**EXERCISE:**
When you come to the line with "This screenshot has width=800, height=450.", begin repeating; continue exactly through the final line of the records and include nothing from before.

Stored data
Content starts

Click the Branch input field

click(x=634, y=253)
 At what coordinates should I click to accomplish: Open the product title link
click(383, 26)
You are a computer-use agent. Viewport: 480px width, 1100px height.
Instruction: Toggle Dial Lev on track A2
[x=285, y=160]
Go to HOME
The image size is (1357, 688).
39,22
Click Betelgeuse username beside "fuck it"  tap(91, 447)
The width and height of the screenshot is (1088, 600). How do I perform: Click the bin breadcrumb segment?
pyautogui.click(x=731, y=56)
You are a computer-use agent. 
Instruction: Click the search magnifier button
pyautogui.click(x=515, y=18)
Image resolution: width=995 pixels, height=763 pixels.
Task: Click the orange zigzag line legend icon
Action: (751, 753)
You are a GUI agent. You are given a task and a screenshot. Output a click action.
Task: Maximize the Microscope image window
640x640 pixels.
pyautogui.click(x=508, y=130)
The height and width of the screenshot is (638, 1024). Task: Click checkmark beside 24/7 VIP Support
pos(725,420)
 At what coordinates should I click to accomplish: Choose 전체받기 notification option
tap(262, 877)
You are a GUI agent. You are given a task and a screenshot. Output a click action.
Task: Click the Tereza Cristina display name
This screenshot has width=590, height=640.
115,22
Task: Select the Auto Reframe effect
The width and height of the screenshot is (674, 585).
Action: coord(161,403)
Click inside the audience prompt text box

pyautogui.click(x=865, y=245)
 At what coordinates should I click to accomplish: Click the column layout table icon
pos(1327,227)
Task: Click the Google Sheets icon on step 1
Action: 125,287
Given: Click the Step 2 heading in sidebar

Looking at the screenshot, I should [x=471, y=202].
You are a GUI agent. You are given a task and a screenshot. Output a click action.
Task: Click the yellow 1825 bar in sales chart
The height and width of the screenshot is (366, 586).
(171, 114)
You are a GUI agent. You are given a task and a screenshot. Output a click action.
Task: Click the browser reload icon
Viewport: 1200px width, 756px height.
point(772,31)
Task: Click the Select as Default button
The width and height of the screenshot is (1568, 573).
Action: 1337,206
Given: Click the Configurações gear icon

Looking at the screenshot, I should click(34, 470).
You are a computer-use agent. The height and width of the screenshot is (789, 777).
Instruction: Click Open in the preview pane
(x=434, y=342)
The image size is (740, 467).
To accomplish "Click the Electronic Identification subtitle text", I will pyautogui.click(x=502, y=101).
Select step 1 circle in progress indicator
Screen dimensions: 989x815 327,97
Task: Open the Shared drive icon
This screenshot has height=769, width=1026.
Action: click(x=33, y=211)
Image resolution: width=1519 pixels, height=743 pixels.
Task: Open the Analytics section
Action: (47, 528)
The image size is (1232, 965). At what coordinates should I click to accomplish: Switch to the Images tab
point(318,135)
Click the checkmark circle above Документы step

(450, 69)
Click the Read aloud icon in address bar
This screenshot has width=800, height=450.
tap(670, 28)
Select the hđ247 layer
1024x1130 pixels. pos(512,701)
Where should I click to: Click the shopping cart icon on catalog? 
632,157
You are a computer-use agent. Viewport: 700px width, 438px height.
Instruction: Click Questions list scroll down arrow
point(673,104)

Content ends

**SOLUTION:**
This screenshot has width=800, height=450.
tap(670, 28)
Select the hđ247 layer
1024x1130 pixels. pos(512,701)
Where should I click to: Click the shopping cart icon on catalog? 
632,157
You are a computer-use agent. Viewport: 700px width, 438px height.
Instruction: Click Questions list scroll down arrow
point(673,104)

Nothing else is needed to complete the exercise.